Integrity-preserving compromise can be difficult to achieve, but is more likely to
be accomplished in situations where there is an open forum for moral discourse
and an atmosphere of mutual respect and regard.
Where nurses are placed in situations of compromise that exceed acceptable
moral limits or involve violations of the moral standards of the profession, whether
in direct patient care or in any other forms of nursing practice, they may express
their conscientious objection to participation. Where a particular treatment, intervention,
activity, or practice is morally objectionable to the nurse, whether intrinsically
so or because it is inappropriate for the specific patient, or where it may
jeopardize both patients and nursing practice, the nurse is justified in refusing to
participate on moral grounds. Such grounds exclude personal preference, prejudice,
convenience, or arbitrariness. Conscientious objection may not insulate the nurse
against formal or informal penalty. The nurse who decides not to take part on the
grounds of conscientious objection must communicate this decision in appropriate
ways. Whenever possible, such a refusal should be made known in advance and in
time for alternate arrangements to be made for patient care. The nurse is obliged to
provide for the patient’s safety, to avoid patient abandonment, and to withdraw only
when assured that alternative sources of nursing care are available to the patient.

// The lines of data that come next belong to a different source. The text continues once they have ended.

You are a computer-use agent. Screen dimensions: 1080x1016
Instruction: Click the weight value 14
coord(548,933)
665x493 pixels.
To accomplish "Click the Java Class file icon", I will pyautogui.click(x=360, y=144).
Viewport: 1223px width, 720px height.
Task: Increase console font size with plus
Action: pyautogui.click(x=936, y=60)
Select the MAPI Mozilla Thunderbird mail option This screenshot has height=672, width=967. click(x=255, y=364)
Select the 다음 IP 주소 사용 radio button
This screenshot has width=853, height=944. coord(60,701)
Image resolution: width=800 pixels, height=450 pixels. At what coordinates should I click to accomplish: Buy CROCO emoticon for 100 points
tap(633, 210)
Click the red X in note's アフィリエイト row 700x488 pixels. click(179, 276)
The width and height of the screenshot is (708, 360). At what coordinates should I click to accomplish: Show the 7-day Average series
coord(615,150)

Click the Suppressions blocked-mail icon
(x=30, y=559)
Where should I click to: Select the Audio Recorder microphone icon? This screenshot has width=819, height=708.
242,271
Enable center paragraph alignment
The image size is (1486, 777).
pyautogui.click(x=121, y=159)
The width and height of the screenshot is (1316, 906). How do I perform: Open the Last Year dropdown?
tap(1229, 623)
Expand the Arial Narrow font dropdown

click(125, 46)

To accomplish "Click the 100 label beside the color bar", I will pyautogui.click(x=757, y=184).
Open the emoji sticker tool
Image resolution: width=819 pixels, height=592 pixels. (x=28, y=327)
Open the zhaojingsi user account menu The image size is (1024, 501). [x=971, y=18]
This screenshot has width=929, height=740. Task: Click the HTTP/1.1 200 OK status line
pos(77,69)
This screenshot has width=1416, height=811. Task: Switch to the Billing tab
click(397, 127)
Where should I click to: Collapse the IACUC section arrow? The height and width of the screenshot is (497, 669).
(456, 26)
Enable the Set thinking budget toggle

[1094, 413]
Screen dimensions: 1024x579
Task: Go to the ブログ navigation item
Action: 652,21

Where patterns of institutional behavior or professional practice compromise
the integrity of all its nurses, nurses should express their concern or conscientious
objection collectively to the appropriate body or committee. In addition, they should
express their concern, resist, and seek to bring about a change in those persistent
activities or expectations in the practice setting that are morally objectionable to
nurses and jeopardize either patient or nurse well-being.